§ Task prompt
Extract each line from the entries below that has the string "استفاده" in it.
--- Extracted material ---
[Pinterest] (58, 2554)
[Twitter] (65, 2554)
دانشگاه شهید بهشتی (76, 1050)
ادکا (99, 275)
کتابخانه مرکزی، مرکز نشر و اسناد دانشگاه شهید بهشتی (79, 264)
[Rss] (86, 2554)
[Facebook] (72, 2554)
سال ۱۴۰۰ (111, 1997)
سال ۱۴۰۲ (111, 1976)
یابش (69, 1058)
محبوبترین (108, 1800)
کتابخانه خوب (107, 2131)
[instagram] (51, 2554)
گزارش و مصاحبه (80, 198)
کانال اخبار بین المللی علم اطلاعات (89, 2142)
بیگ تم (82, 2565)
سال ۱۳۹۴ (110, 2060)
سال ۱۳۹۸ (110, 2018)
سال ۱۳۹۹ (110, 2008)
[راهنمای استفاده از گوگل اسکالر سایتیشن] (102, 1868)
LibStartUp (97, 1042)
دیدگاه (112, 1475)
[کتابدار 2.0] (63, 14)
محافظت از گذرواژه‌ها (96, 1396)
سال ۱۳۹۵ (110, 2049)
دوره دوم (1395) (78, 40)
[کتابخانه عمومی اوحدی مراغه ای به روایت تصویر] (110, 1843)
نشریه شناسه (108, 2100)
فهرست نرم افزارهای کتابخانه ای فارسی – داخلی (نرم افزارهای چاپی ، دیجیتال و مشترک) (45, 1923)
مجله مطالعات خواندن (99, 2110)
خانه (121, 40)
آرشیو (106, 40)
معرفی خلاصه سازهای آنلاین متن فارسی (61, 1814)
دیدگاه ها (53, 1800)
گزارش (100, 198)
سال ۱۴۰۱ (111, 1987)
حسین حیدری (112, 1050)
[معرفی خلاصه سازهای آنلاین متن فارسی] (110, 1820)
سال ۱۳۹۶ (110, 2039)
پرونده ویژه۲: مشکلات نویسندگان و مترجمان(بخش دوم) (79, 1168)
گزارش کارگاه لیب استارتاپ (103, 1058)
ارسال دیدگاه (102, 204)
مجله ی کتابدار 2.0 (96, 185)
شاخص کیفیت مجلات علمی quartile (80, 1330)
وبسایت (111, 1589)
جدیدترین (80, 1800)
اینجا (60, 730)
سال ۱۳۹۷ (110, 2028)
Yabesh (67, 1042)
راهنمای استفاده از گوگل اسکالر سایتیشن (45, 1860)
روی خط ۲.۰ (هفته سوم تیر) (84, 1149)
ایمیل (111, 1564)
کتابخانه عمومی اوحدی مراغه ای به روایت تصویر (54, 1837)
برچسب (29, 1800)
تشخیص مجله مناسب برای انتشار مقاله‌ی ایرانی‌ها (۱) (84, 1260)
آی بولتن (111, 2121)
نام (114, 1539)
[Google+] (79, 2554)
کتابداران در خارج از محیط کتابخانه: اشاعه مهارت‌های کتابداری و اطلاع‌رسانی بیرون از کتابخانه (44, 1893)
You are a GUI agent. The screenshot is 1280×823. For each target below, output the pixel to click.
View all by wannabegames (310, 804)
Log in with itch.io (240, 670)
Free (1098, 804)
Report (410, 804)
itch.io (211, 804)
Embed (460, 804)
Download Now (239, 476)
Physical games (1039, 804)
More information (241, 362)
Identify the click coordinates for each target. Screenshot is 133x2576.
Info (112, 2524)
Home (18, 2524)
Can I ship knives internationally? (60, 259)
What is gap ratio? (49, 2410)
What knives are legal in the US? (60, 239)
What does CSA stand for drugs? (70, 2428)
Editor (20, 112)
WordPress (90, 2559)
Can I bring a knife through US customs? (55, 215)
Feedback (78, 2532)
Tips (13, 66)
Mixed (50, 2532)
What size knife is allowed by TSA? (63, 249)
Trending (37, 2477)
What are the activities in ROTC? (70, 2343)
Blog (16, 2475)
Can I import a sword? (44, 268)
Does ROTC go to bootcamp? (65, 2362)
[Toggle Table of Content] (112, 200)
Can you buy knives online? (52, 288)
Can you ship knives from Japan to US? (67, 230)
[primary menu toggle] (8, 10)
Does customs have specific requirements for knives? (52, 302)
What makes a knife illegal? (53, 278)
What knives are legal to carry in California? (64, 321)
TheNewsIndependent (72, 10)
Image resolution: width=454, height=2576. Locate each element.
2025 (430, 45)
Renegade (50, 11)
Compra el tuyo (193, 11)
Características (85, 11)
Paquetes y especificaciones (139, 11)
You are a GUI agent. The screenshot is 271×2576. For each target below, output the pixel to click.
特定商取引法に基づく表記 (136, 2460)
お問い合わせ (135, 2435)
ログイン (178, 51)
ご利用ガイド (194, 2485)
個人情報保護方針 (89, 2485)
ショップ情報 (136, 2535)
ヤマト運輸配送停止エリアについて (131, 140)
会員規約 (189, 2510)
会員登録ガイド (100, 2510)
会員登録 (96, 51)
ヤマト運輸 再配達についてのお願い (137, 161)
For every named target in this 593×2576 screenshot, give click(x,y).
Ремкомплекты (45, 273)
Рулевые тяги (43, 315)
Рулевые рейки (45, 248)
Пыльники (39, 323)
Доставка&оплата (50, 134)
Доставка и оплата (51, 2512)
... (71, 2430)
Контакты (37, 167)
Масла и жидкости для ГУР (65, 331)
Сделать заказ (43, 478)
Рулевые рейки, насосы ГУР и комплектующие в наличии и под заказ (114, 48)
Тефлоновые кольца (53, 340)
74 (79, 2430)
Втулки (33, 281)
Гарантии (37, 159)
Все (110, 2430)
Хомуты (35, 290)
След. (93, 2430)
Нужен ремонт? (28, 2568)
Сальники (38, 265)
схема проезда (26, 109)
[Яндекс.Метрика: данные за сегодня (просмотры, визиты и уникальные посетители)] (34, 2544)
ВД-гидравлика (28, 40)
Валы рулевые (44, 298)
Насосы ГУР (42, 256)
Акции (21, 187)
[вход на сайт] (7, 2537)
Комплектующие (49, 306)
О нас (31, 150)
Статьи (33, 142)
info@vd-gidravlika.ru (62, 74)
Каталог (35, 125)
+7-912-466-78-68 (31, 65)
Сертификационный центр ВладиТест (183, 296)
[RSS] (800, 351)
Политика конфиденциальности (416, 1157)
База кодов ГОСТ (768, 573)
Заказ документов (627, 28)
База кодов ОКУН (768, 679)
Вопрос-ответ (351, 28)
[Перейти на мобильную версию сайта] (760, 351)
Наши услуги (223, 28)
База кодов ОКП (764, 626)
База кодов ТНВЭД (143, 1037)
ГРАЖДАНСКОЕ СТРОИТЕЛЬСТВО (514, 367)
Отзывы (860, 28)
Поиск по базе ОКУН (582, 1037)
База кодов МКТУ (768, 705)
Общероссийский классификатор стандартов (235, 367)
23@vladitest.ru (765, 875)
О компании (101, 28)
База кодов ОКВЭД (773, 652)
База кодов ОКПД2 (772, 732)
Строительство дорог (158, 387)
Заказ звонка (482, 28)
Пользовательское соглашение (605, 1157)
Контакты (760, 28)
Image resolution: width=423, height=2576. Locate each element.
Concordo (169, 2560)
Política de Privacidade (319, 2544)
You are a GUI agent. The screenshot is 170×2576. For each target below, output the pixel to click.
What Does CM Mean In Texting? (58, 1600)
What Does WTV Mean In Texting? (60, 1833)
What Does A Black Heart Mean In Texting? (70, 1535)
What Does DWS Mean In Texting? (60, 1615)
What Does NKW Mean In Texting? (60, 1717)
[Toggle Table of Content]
---
§ Response box
[راهنمای استفاده از گوگل اسکالر سایتیشن] (102, 1868)
راهنمای استفاده از گوگل اسکالر سایتیشن (45, 1860)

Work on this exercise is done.